Arias urged political leaders to face environmental challenges such as rising carbon-dioxide levels, and to implement corrective policies based on sound science. Leadership must come first from the industrialized world, and in particular, from nations producing the bulk of greenhouse gas emissions, he said, emphasizing that "as the world's greatest polluter, the United States has a special responsibility in this regard."
Developing nations, too, must share in the responsibility, he said. By 2025, the CO2 emissions from those countries are likely to exceed those of the so-called First World. "It is clear that developing countries must come up with innovative mechanisms to grow more cleanly and efficiently that our predecessors," Arias said. In their striving for greater productivity, developing countries need not repeat the mistakes of those countries that industrialized in the 19th and 20th centuries."
But, he said, poverty marks a devastating divide between those two blocs, and in a world where millions endure extreme misery, none will ever be secure.
"In the developing world, damage to the environment goes hand in hand with human misery," Arias said. "In the struggle for survival that grips four-fifths of our planet's population, the poor are often forced to consume whatever resources are at hand, burning down forests for pasture and farm land and over-cultivating the entire agroscape.
"The world needs developing countries to conserve their remaining tropical forests and even to regrow them," he added. "Developing countries, at the same time, need the world to support and cooperate with us in this endeavor."
From this tangle of conflicts and dangers, Arias says, a fundamental truth arises for both sides: "We cannot afford to focus only on our own interests, our own people, our own problems."
The Robert C. Barnard Lecture is delivered each year during orientation activities for AAAS Science and Technology Policy Fellowspost-doctoral to mid-career scientists who serve one to two years in congressional offices and agencies of the United States government. Cynthia R. Robinson, director of the AAAS program, said Arias "has been a tireless advocate for global peace and security. These are essential for positive exchange of information and international scientific collaboration to take advantage of the best science to foster human development. As a political leader, Dr. Arias understands well the value of science and technology to sound policy and practice."
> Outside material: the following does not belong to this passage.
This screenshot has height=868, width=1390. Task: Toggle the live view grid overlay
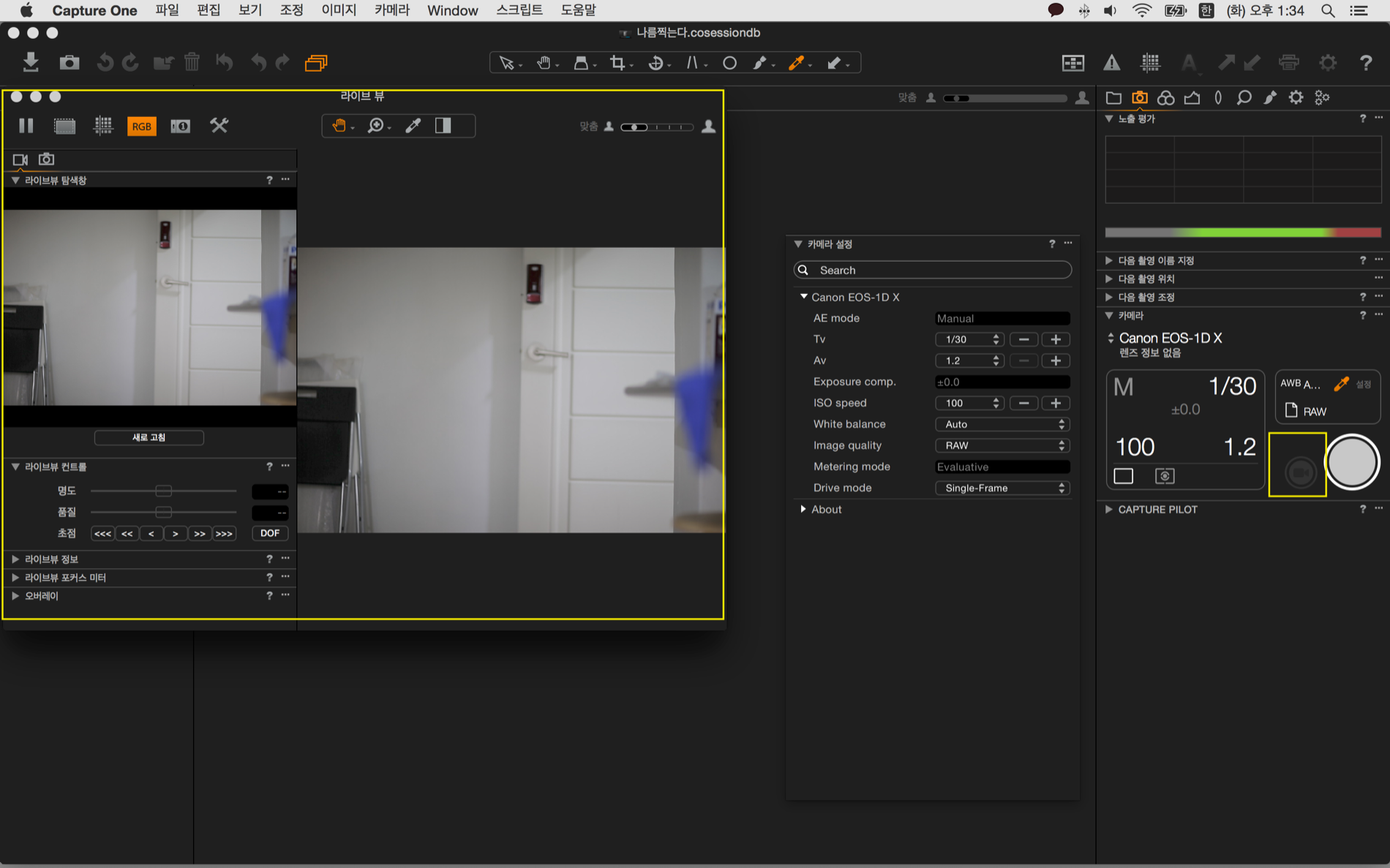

Endowed by the international law firm of Cleary, Gottlieb, Steen & Hamilton, the Robert C. Barnard Environmental Lecture honors its namesake, counsel to the firm, for his contributions to environmental and public health law. This year's free, public lecture gave Washingtonians "an opportunity to become better acquainted with a leading figure who has made outstanding contributions to the improvement of the Earth's environment," said Albert H. Teich, director of Science and Policy at AAAS.